Work request
In the entries below, find the line with "This screenshot has width=2048, height=1115." and the line with "Task: Click the New sale cart icon"; give again those lines and every line between them, exactly.

Working data
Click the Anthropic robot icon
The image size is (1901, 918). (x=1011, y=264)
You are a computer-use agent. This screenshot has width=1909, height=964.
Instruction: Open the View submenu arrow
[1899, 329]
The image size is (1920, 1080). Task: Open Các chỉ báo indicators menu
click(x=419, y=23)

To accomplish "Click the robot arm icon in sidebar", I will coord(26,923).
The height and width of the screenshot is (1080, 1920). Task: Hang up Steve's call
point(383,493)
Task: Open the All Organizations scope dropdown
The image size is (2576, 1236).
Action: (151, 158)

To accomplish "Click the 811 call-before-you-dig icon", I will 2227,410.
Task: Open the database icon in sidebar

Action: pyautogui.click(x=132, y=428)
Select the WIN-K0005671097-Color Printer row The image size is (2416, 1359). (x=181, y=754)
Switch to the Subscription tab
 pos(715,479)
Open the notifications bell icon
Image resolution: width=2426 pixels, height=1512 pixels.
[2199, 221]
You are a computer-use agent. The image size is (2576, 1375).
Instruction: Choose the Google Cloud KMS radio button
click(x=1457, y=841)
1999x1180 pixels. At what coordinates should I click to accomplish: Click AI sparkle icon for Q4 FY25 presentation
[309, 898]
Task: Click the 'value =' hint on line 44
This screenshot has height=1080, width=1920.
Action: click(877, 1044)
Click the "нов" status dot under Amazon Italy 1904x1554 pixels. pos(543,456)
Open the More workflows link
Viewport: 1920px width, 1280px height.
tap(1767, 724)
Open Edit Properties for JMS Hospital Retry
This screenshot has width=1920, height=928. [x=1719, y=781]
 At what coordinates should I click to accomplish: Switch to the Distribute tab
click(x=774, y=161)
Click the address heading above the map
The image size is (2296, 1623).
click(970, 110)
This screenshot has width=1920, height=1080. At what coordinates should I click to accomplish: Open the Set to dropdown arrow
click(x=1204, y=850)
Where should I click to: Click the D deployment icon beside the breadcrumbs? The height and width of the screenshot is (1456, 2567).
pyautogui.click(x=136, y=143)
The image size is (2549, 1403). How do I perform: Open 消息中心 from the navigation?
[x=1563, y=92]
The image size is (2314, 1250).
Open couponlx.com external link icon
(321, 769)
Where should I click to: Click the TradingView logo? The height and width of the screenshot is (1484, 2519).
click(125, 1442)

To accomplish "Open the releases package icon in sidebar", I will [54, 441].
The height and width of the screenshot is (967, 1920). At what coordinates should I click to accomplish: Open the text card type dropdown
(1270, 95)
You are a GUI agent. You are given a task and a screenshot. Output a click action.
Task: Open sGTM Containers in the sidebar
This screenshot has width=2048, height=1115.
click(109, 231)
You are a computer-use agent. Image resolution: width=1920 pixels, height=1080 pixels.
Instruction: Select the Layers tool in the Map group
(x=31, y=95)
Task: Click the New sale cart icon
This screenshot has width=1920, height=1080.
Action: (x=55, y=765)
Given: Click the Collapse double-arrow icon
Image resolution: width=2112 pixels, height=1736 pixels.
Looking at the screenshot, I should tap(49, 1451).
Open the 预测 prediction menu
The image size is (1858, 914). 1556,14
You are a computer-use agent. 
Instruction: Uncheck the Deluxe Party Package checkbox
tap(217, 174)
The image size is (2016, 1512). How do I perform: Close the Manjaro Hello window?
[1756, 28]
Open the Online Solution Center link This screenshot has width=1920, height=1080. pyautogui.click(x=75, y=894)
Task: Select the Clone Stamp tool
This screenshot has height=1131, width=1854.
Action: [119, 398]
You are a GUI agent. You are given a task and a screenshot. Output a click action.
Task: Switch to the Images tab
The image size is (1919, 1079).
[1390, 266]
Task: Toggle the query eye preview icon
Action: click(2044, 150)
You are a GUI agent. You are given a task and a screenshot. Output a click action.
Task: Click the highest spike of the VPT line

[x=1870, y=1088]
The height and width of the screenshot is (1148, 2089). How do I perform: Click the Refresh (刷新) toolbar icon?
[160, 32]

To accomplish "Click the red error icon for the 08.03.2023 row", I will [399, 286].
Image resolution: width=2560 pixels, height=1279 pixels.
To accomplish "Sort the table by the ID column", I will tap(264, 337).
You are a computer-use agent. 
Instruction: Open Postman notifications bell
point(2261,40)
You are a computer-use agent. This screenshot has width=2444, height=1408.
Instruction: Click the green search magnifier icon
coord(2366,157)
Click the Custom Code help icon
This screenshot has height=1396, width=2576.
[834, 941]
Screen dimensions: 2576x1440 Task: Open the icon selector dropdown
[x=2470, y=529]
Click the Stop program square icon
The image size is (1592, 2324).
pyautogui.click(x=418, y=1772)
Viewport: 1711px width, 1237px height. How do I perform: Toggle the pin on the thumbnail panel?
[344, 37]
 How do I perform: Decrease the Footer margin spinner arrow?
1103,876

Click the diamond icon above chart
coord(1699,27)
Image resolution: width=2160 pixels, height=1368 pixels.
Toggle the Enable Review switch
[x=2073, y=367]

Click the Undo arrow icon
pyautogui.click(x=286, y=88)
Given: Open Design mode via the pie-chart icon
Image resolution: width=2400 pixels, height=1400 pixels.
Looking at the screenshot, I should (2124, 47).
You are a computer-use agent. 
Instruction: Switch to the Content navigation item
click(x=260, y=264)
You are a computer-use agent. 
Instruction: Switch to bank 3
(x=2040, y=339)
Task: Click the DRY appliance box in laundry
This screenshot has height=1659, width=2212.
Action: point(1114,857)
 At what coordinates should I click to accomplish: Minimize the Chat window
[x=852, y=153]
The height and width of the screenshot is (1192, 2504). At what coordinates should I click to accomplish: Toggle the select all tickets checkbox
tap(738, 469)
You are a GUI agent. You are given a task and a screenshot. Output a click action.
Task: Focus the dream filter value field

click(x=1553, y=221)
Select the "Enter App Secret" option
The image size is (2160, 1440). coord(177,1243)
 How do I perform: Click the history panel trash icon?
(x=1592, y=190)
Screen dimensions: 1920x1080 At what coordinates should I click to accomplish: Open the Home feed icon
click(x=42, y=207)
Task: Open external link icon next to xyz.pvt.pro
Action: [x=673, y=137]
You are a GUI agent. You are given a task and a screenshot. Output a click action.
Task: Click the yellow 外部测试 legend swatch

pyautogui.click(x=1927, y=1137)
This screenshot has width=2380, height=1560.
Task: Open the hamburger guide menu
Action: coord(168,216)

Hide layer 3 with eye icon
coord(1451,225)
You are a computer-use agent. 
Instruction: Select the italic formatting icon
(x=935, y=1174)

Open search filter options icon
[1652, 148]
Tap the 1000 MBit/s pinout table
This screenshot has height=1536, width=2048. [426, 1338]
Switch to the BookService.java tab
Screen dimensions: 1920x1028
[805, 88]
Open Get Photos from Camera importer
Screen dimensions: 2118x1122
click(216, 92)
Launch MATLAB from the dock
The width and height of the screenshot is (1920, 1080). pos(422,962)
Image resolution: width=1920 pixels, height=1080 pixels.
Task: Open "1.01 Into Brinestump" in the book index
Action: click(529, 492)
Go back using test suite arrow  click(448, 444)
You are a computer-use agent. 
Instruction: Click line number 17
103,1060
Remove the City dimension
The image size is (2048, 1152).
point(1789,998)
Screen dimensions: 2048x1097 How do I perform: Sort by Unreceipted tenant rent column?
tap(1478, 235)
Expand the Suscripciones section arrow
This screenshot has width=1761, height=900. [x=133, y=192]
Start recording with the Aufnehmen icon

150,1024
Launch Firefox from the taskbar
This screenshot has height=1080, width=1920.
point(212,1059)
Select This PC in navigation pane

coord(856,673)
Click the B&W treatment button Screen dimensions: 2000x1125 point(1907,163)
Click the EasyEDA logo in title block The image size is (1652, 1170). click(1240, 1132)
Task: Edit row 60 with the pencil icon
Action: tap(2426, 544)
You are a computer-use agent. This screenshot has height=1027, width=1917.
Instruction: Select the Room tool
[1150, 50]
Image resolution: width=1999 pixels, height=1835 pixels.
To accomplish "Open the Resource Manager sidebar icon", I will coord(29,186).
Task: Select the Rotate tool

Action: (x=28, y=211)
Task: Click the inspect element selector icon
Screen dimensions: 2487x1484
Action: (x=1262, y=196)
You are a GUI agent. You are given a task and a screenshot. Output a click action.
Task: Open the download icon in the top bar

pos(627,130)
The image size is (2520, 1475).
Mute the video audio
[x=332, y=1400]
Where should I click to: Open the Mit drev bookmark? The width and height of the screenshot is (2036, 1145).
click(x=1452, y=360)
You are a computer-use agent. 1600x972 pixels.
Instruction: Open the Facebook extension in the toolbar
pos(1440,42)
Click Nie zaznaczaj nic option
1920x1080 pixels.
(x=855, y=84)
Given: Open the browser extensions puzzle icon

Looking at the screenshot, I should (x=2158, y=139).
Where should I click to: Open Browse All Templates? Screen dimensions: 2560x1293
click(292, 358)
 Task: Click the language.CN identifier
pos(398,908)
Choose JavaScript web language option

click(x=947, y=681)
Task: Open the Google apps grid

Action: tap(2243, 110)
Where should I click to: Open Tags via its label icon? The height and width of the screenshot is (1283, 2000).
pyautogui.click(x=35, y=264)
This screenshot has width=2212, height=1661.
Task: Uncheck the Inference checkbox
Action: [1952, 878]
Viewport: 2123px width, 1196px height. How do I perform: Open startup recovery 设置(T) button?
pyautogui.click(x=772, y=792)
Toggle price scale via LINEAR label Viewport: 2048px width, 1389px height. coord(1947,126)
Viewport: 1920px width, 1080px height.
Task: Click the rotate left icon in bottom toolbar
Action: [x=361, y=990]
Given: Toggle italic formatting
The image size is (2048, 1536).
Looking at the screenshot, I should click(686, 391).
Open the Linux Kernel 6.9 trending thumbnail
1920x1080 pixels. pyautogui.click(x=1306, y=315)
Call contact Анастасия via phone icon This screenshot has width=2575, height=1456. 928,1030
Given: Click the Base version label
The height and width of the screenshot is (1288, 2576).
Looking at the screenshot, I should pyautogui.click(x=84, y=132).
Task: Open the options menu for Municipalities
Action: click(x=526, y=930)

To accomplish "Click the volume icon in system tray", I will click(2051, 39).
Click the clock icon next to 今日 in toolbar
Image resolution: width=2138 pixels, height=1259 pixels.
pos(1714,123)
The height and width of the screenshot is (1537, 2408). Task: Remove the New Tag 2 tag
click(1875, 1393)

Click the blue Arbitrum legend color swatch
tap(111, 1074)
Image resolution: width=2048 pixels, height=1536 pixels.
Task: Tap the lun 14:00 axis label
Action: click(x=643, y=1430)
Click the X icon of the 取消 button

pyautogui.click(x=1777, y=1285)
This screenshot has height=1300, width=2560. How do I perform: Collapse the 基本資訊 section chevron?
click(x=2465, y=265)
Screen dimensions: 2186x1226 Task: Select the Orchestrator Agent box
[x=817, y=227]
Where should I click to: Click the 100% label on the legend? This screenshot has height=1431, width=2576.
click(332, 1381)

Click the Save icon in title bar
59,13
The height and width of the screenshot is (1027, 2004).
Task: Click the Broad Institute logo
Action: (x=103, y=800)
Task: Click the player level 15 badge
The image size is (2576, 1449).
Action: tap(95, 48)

Response
This screenshot has width=2048, height=1115.
click(109, 231)
You are a computer-use agent. Image resolution: width=1920 pixels, height=1080 pixels.
Instruction: Select the Layers tool in the Map group
(x=31, y=95)
Task: Click the New sale cart icon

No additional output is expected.